Output exactly, in the material below, the lines from the one with "The height and width of the screenshot is (814, 1456)." through the one with "Open three-dot menu for ICE 202 connection". Omit all pictures.

__Stored data__
-.-.-
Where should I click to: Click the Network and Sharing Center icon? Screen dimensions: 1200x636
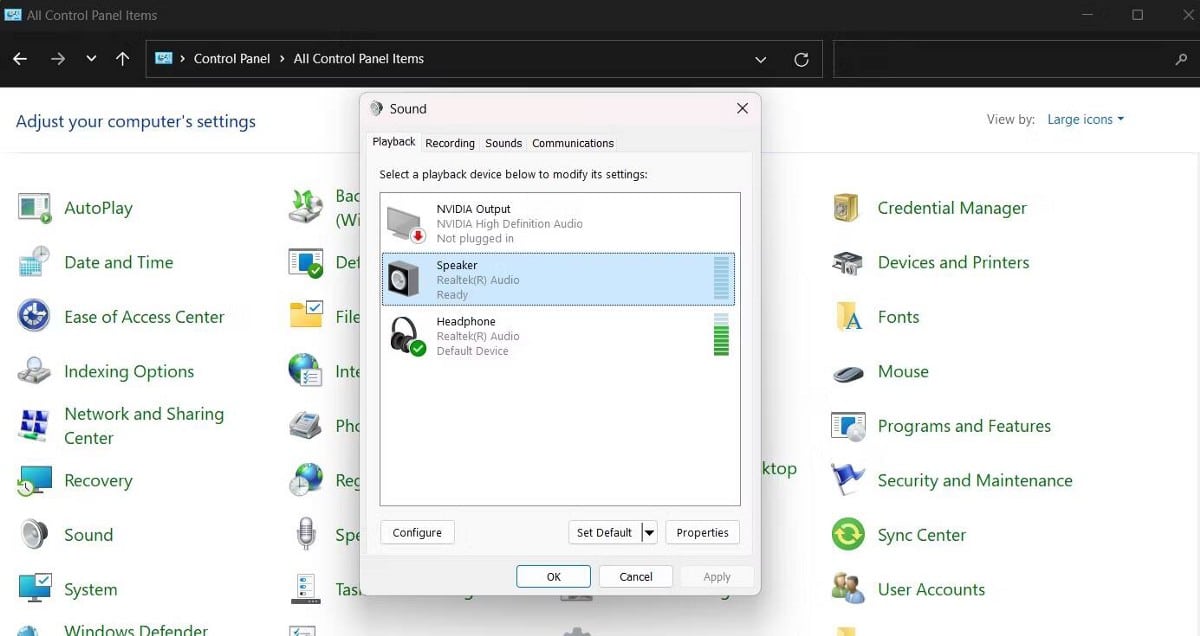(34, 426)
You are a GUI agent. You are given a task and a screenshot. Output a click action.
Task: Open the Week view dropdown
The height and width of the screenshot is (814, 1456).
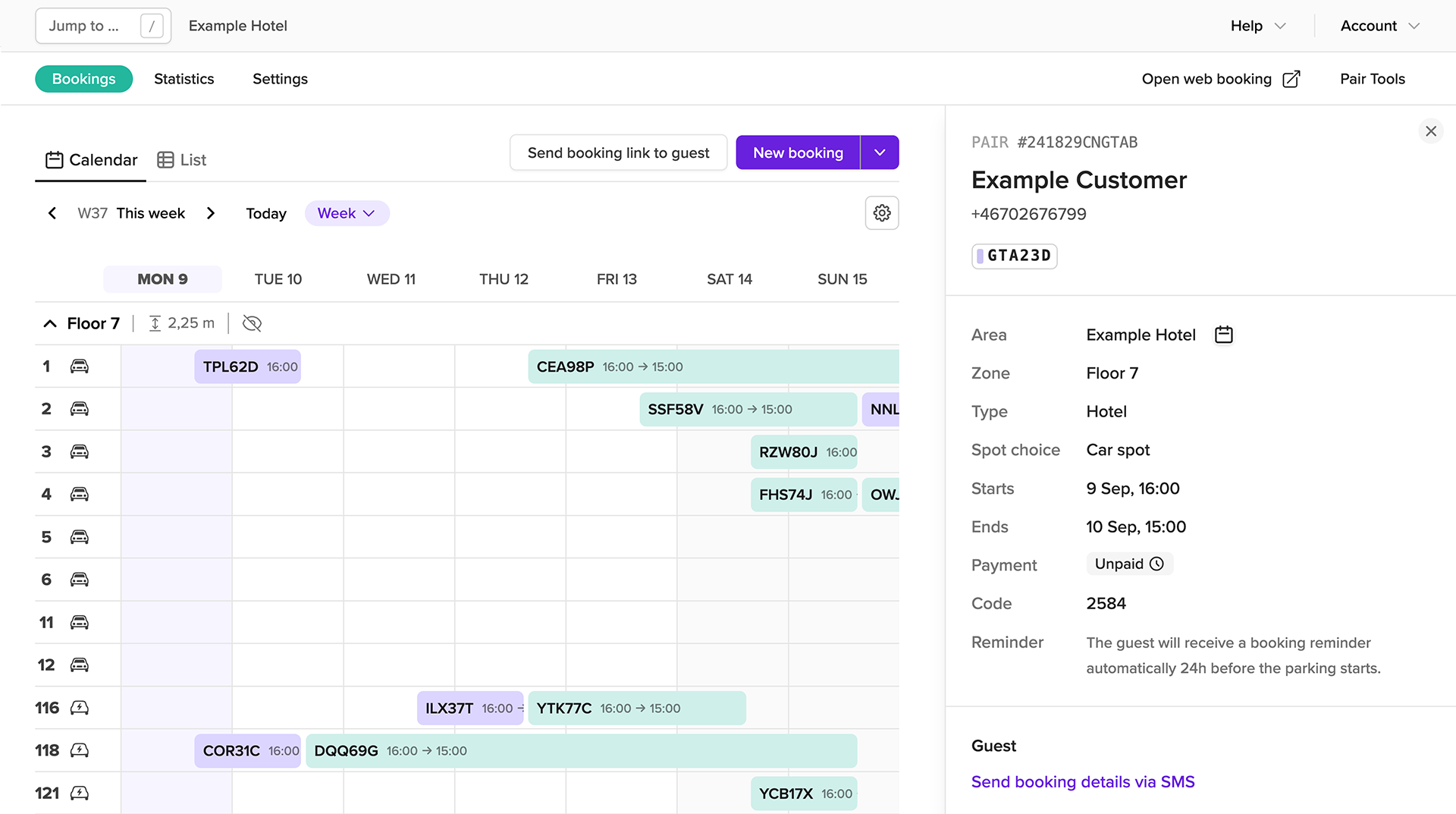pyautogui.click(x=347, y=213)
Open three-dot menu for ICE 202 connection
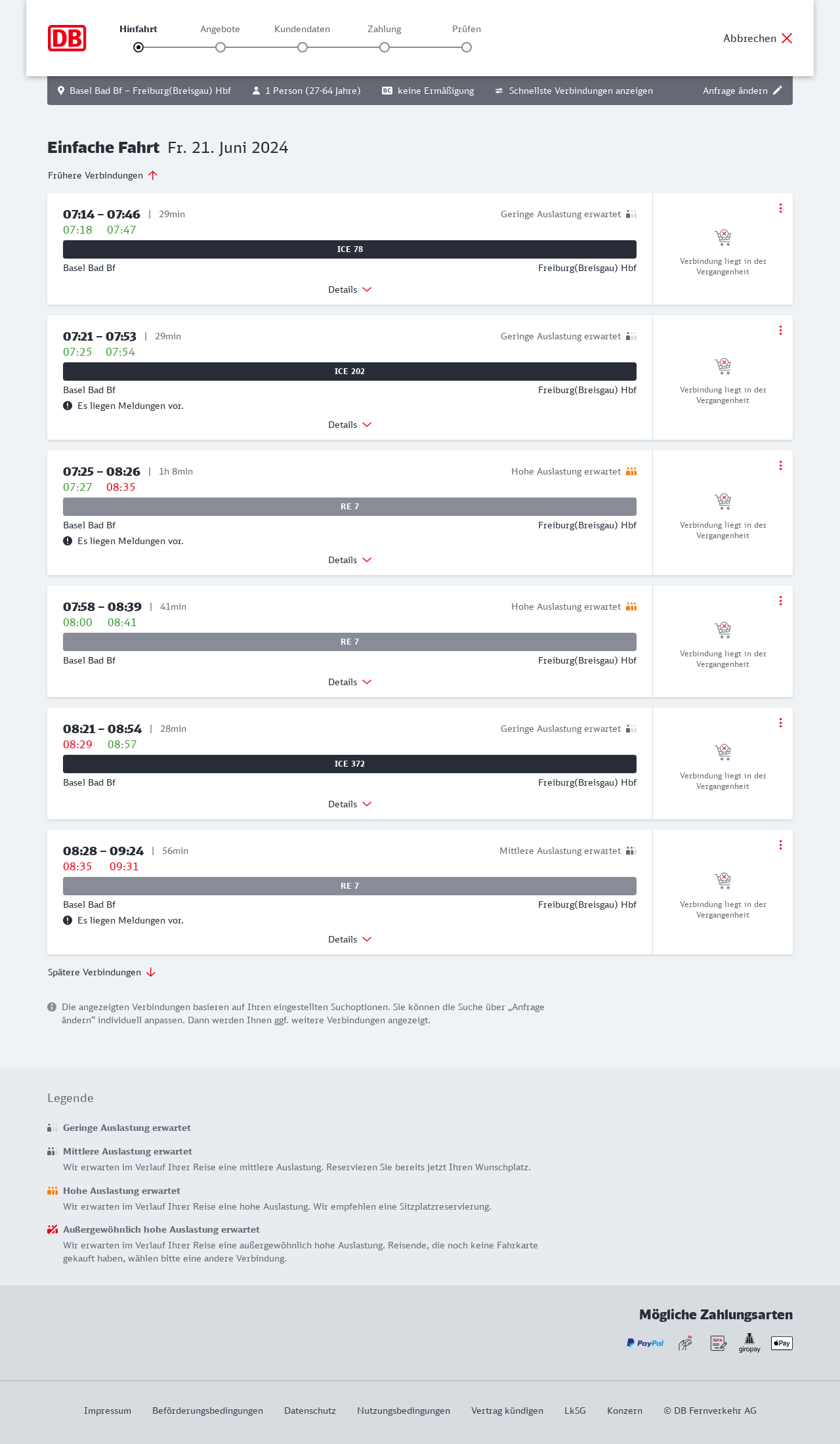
-.-.-
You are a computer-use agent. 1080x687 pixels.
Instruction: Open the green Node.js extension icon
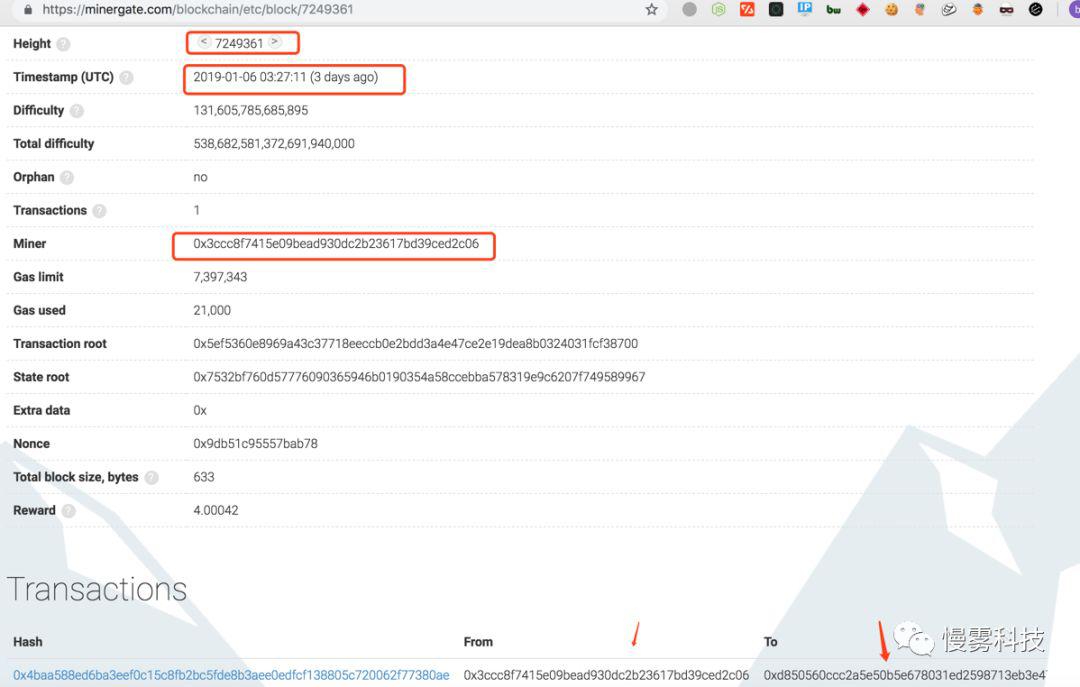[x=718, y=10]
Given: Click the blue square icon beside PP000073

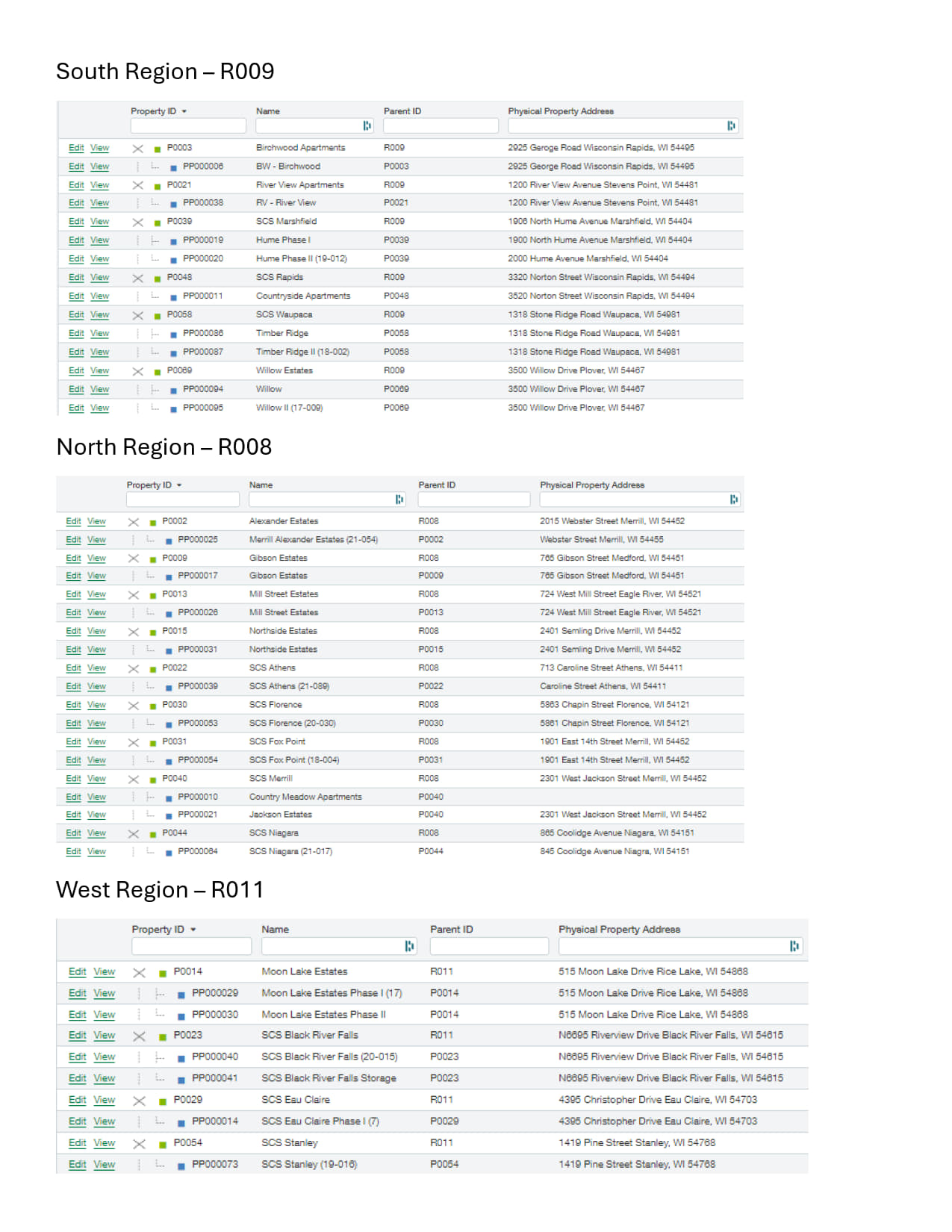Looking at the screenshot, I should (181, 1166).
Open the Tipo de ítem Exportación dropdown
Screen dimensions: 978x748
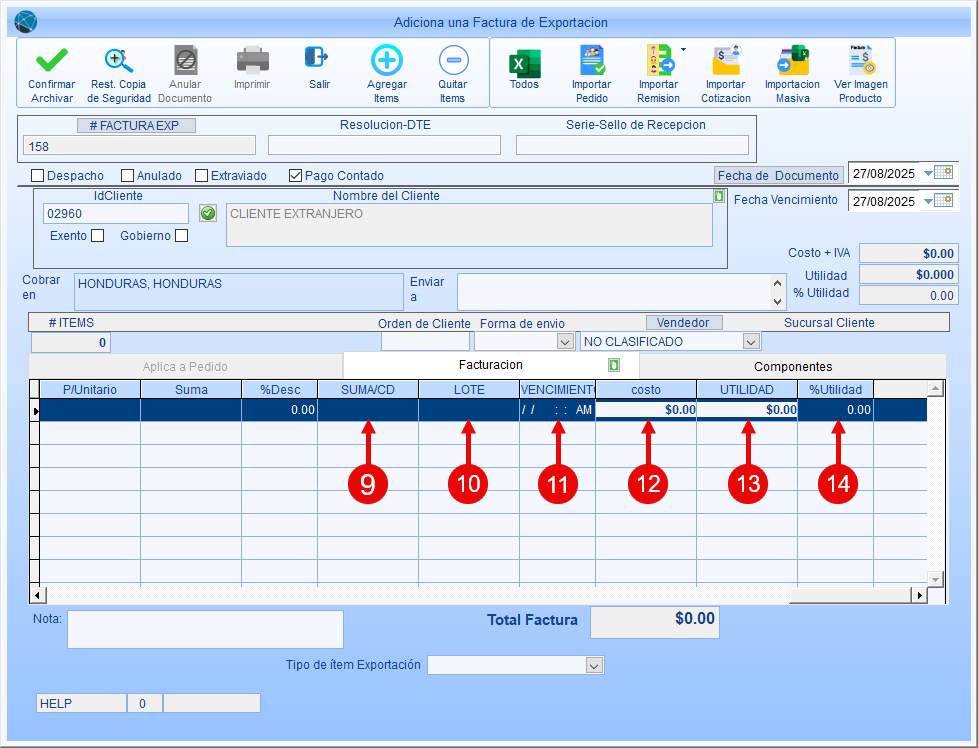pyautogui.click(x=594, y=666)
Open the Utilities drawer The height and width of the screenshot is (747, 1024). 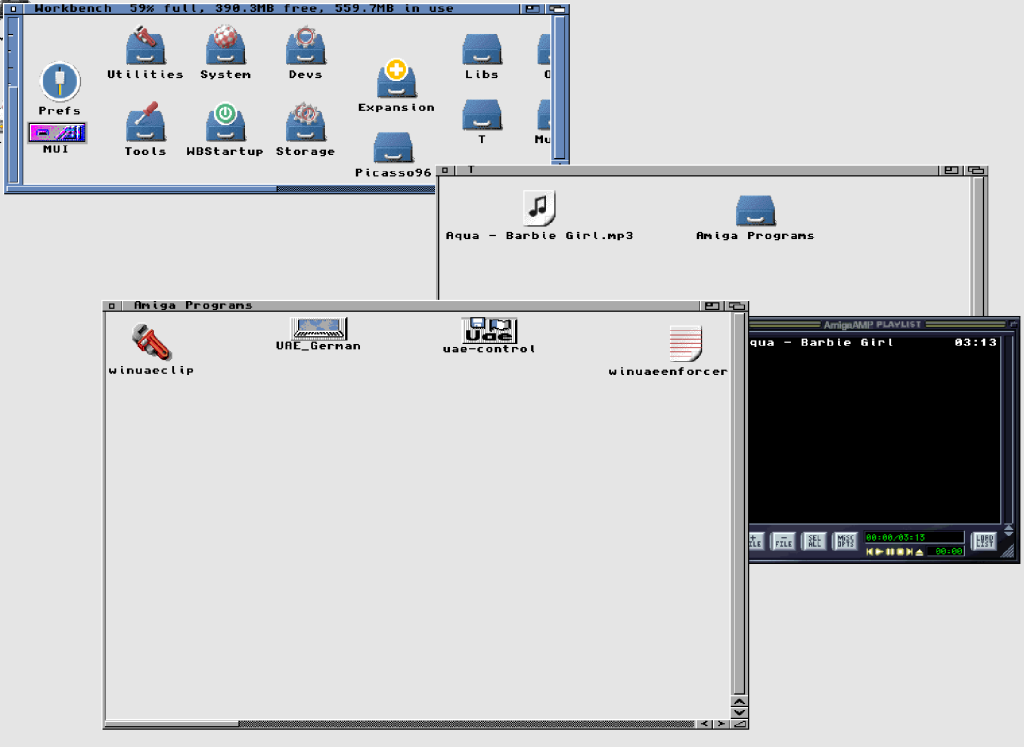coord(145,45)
-.-.-
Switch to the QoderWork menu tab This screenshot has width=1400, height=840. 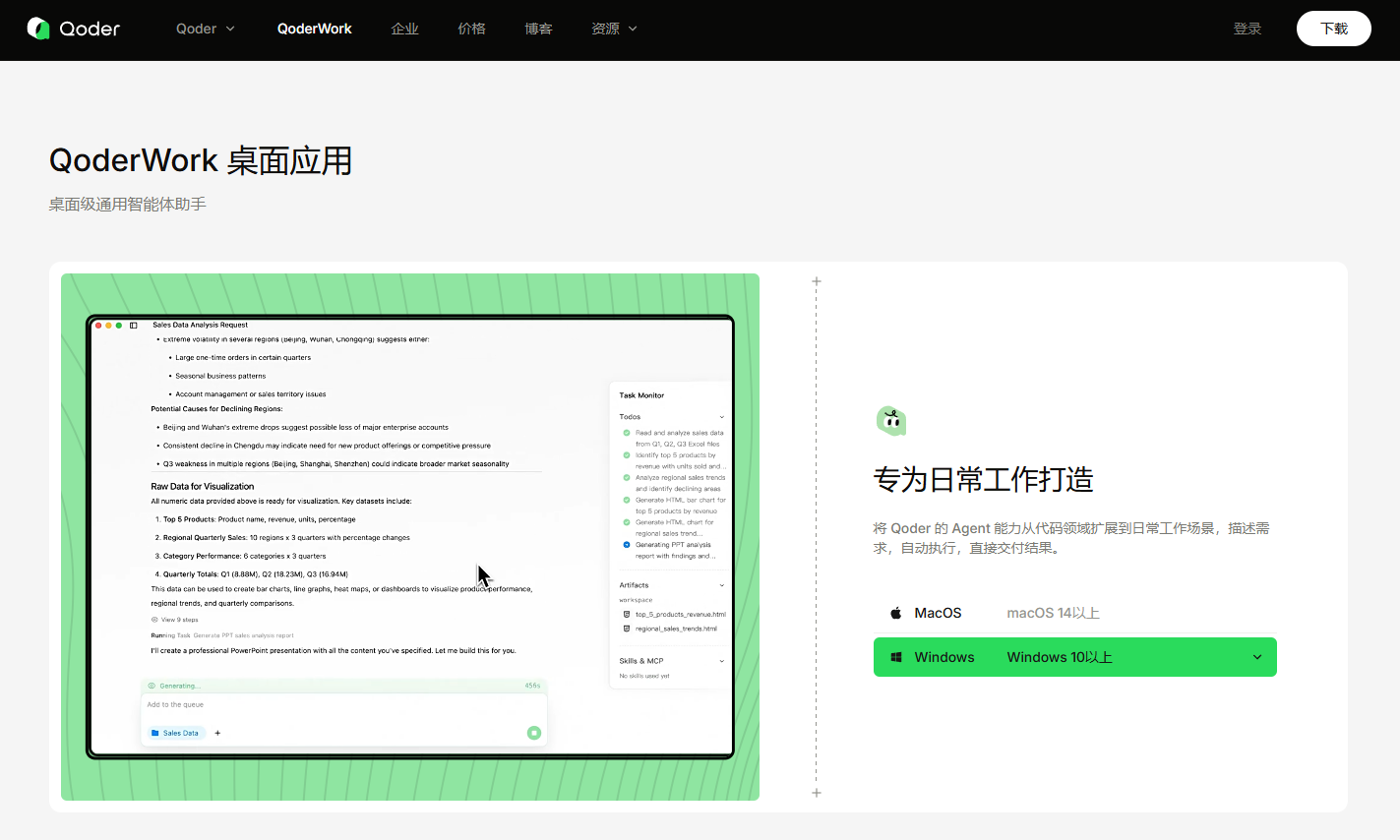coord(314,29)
-.-.-
__Written answer__
The height and width of the screenshot is (814, 1456).
pyautogui.click(x=347, y=213)
Open three-dot menu for ICE 202 connection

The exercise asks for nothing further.